EXERCISE BRIEF: Every line below that holds the word "resolution" must be listed.
___ TASK INPUT
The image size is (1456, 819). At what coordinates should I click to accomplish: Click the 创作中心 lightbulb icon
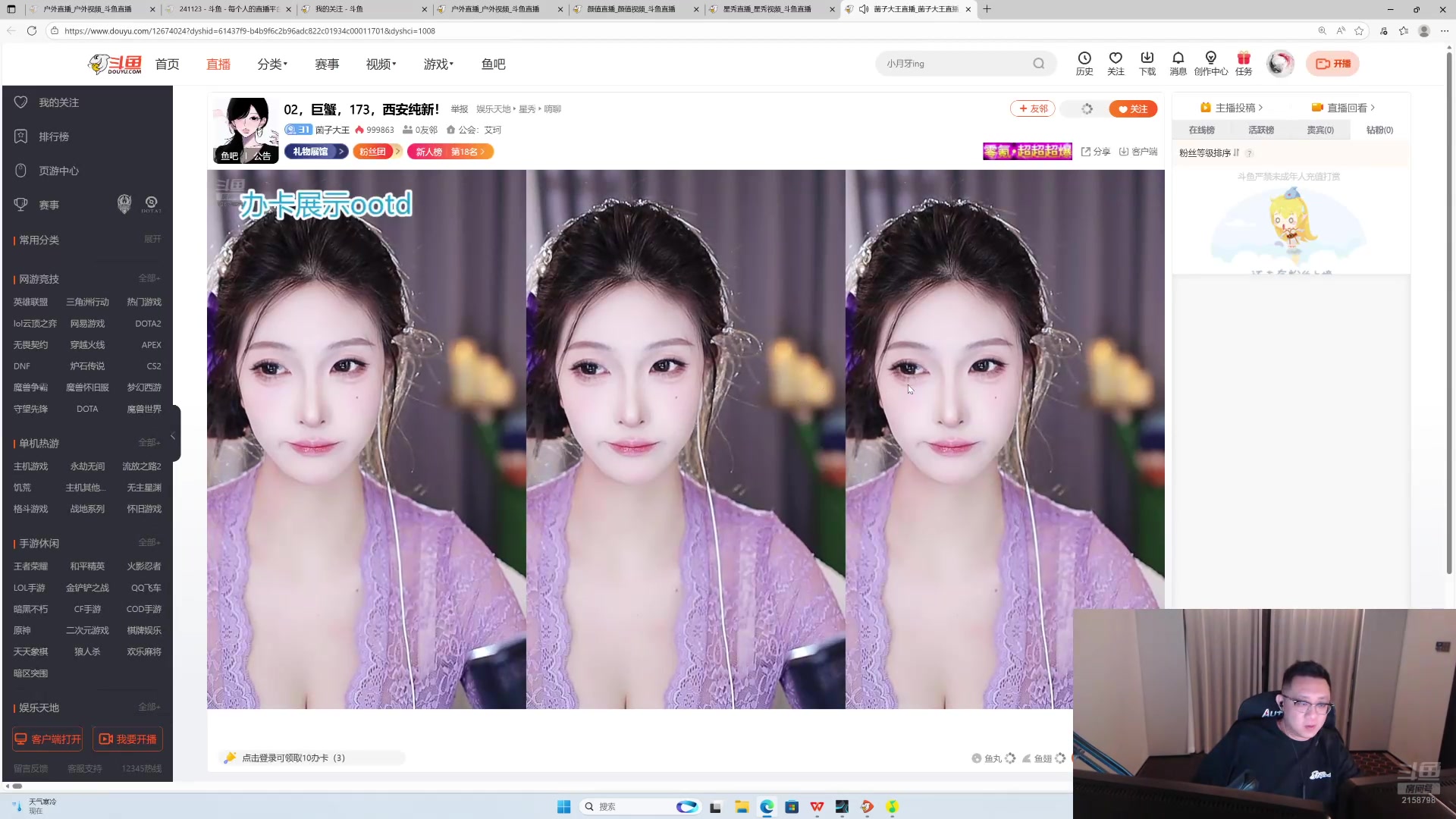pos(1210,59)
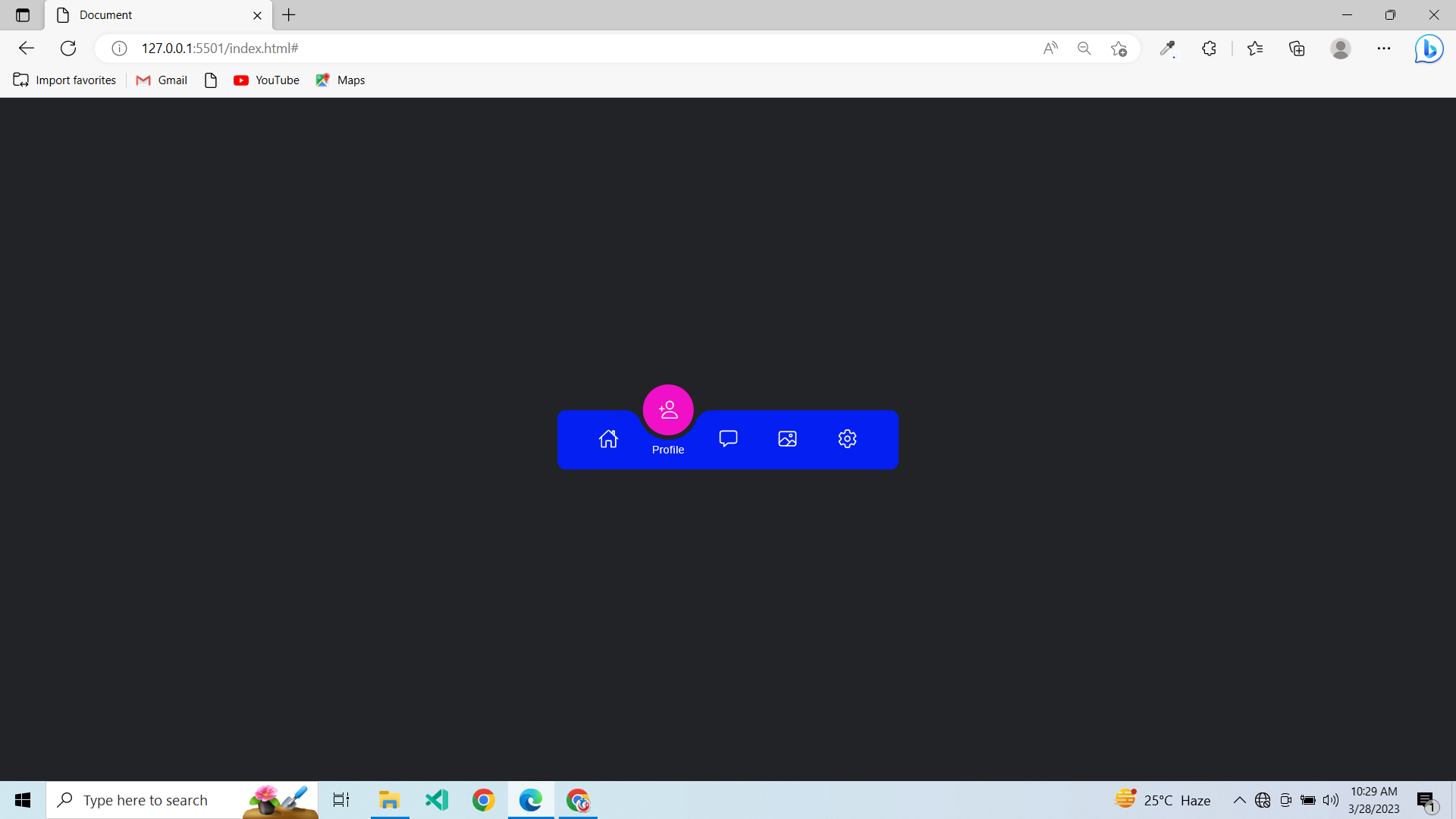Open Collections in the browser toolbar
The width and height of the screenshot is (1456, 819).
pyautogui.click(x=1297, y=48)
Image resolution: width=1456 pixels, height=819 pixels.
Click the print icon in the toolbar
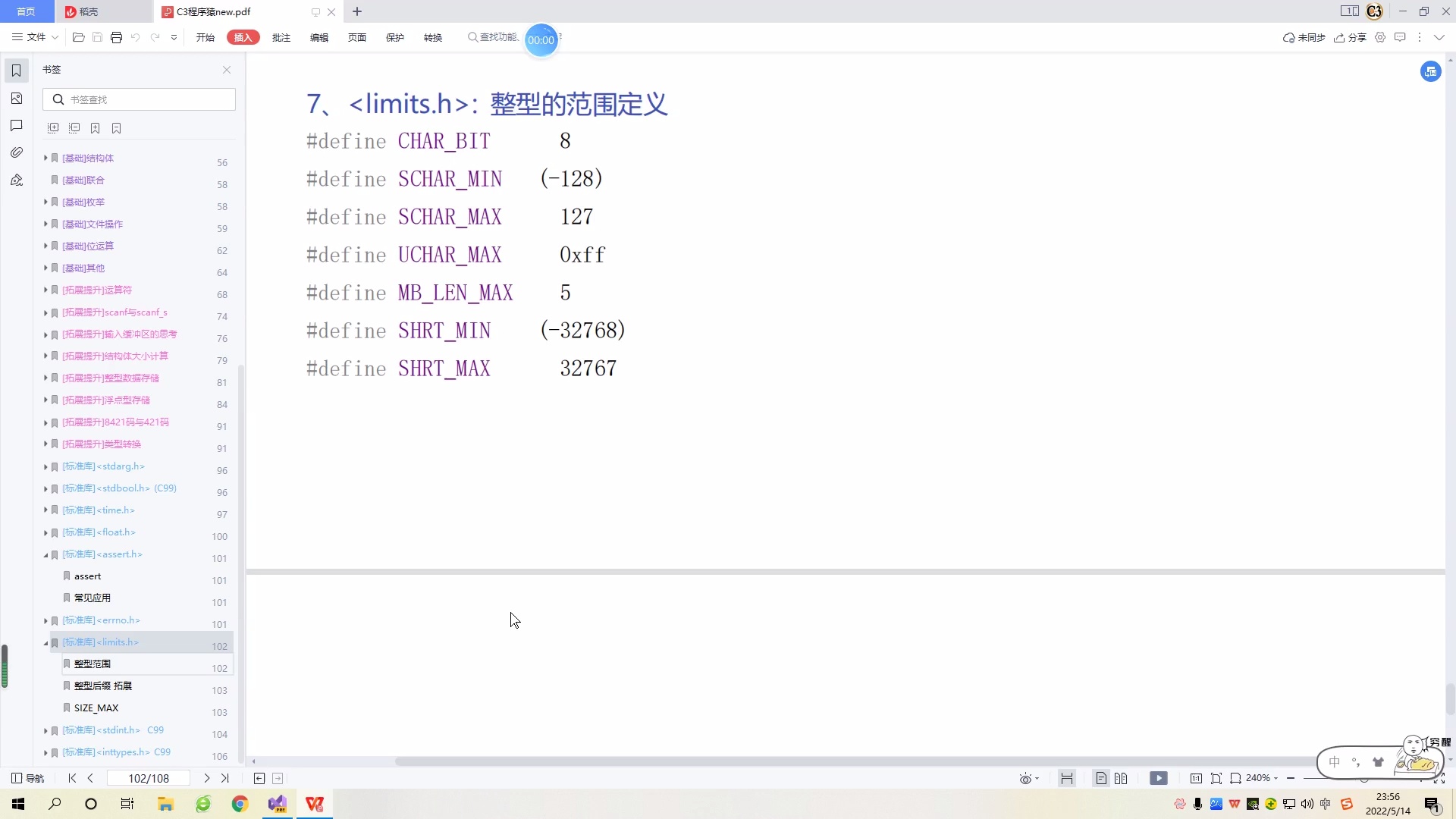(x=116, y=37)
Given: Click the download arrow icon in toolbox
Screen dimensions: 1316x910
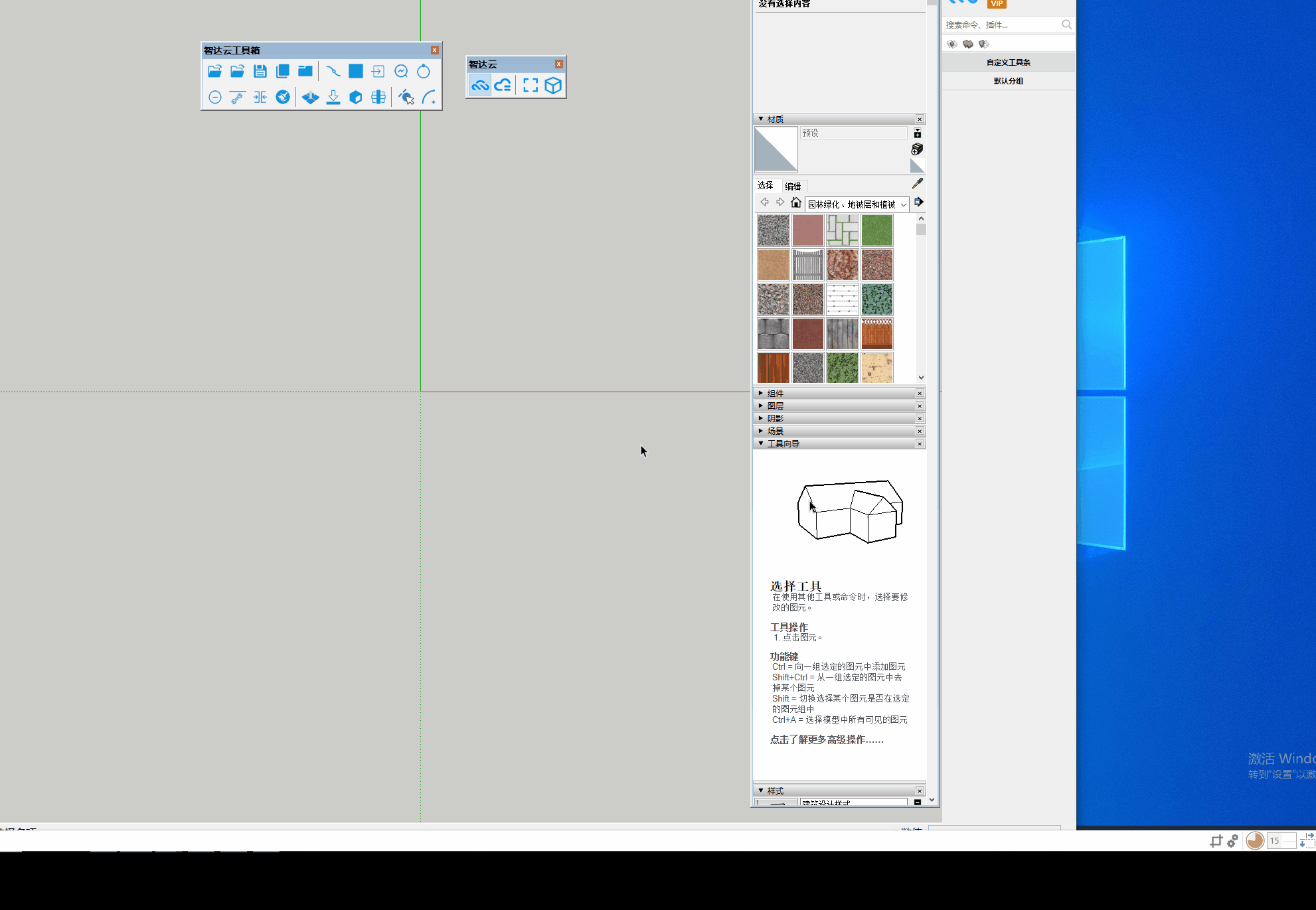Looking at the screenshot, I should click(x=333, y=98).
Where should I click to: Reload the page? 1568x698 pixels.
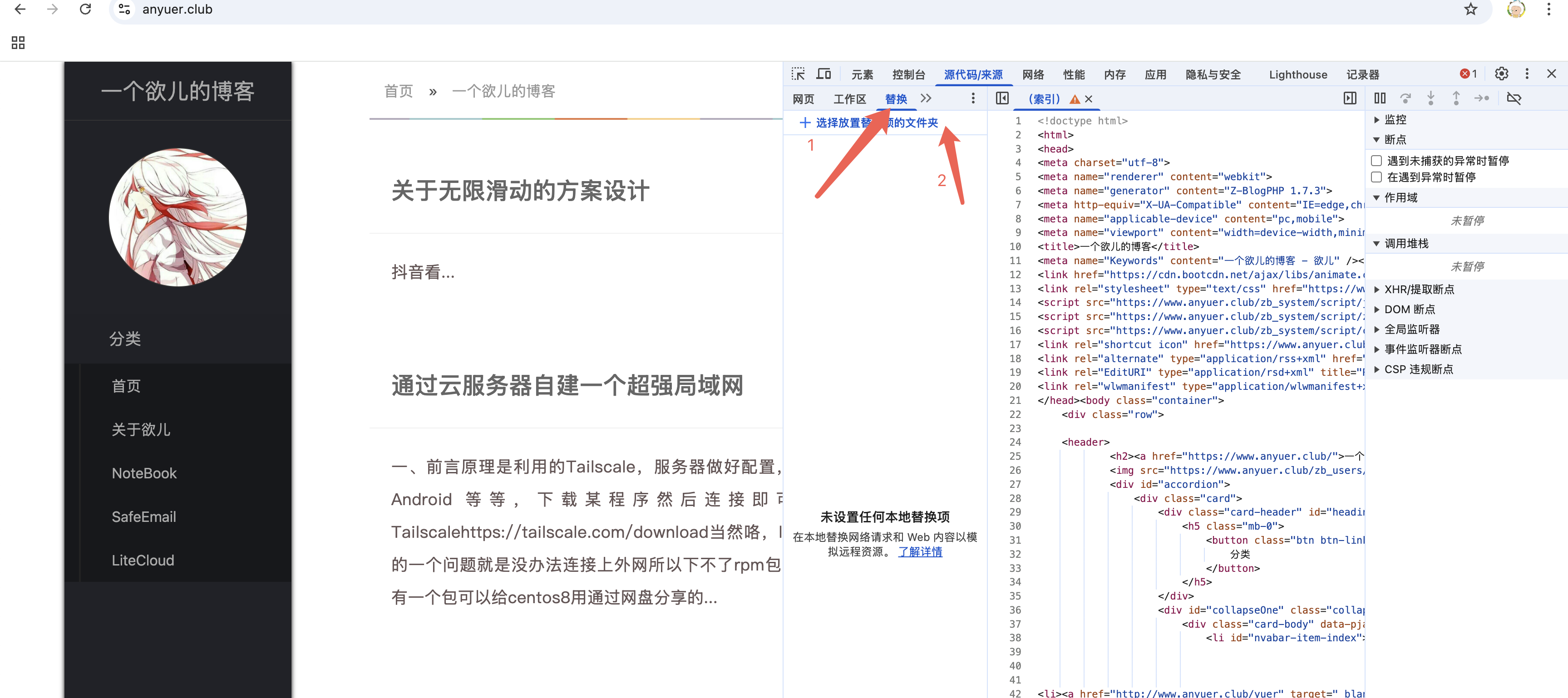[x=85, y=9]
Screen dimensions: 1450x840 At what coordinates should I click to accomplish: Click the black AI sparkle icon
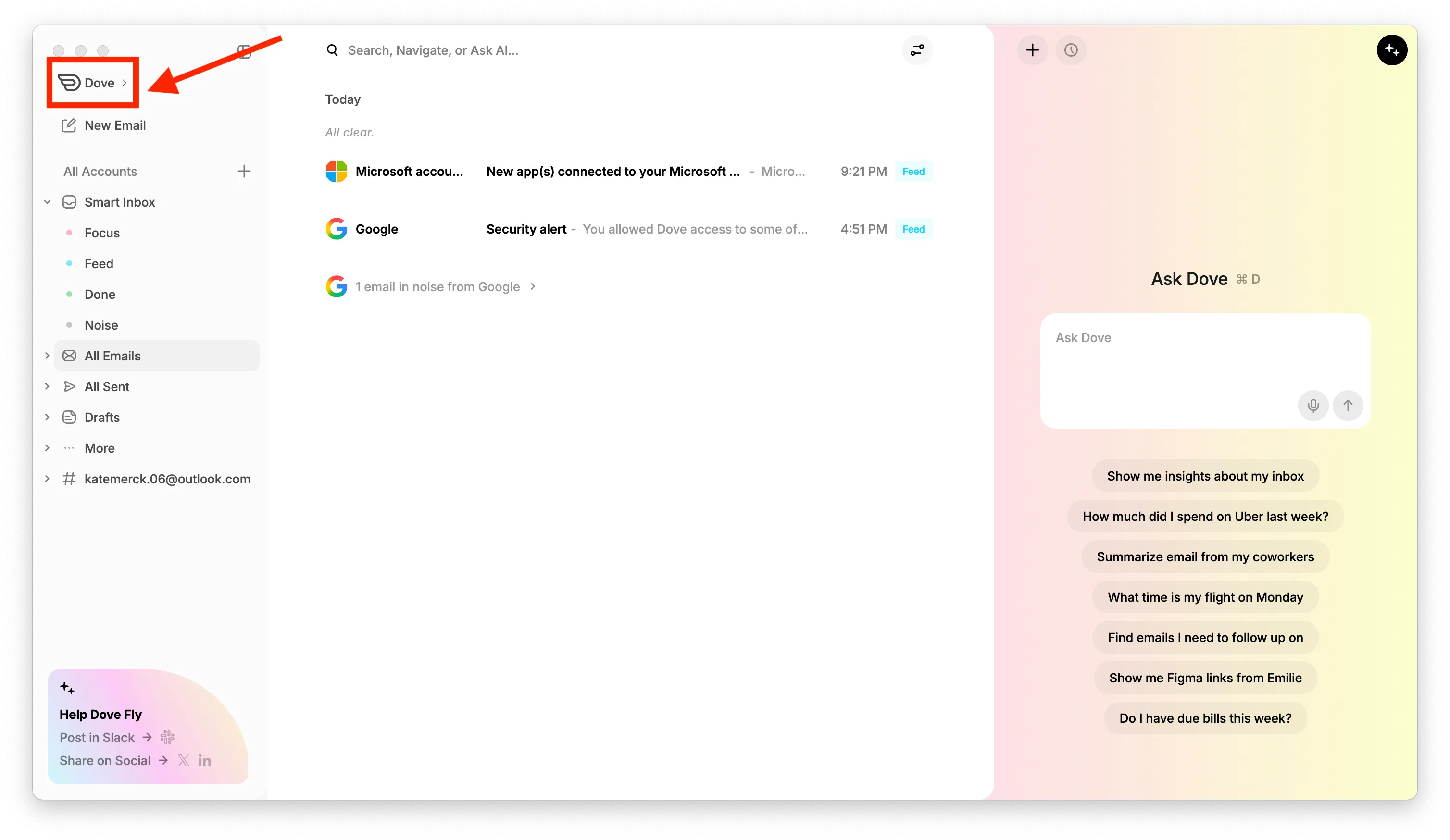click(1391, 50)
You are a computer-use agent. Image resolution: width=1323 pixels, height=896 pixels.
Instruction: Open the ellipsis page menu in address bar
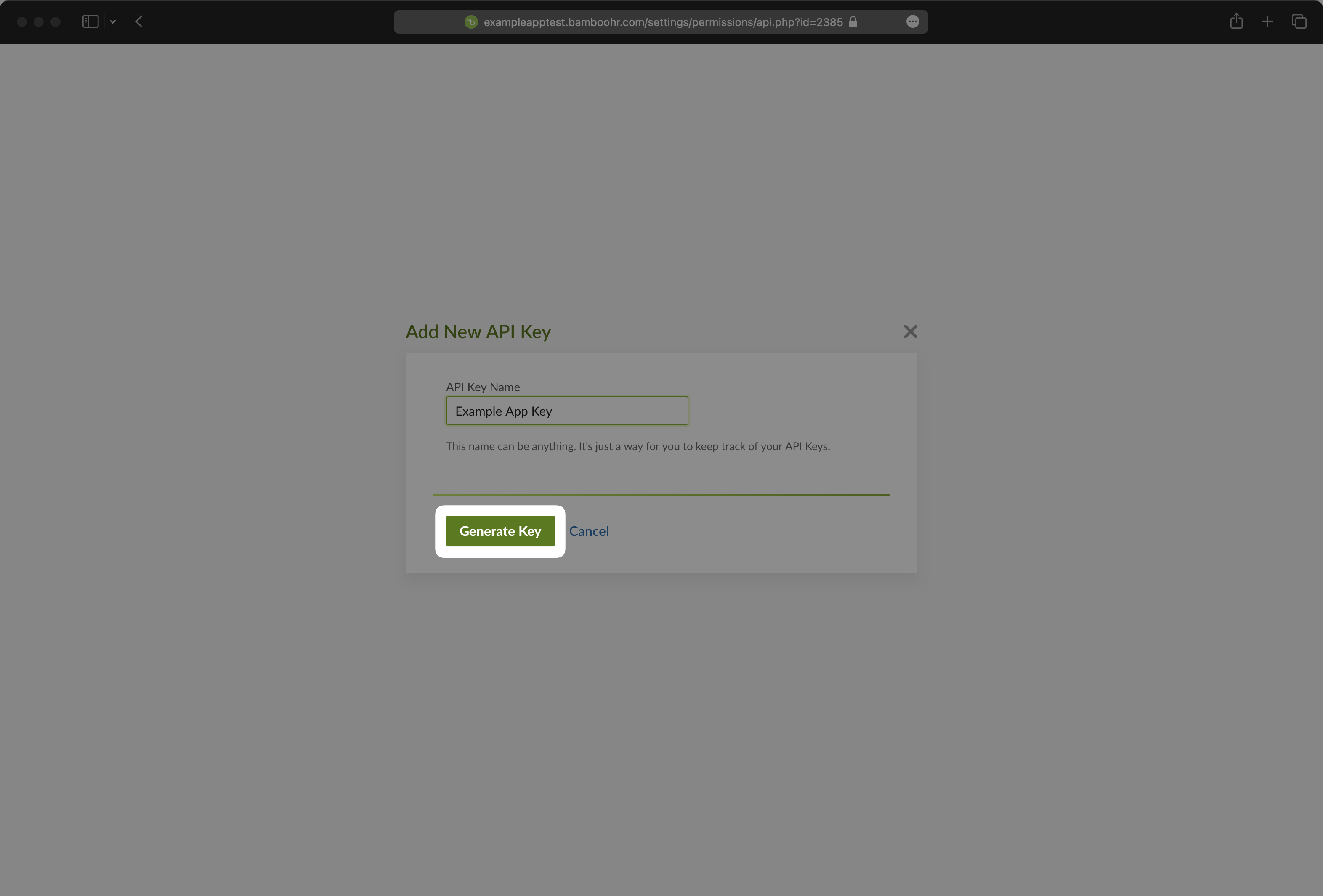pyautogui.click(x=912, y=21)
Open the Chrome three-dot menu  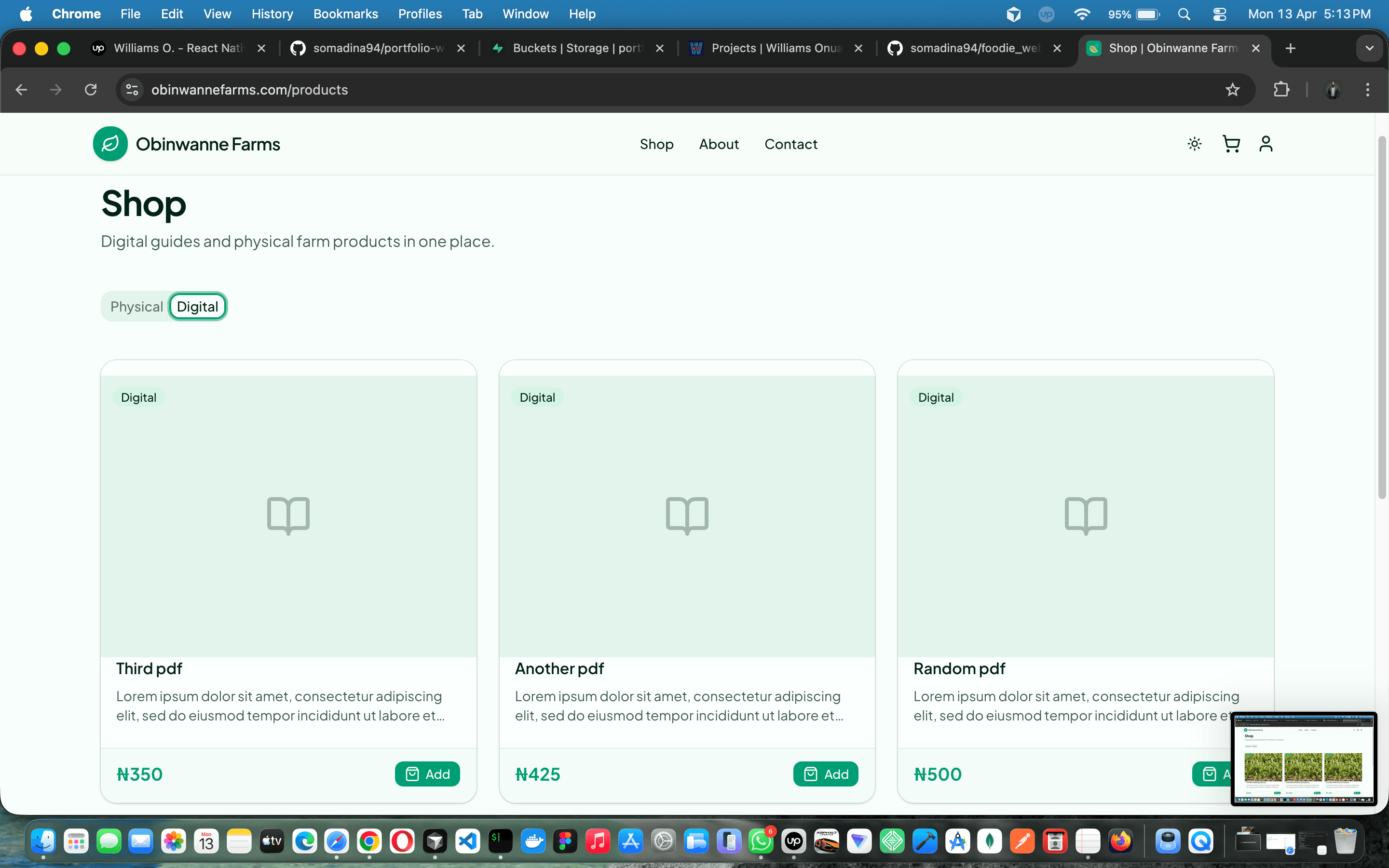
______
TASK RESPONSE:
Image resolution: width=1456 pixels, height=819 pixels.
You are a computer-use agent. Image resolution: width=1323 pixels, height=896 pixels.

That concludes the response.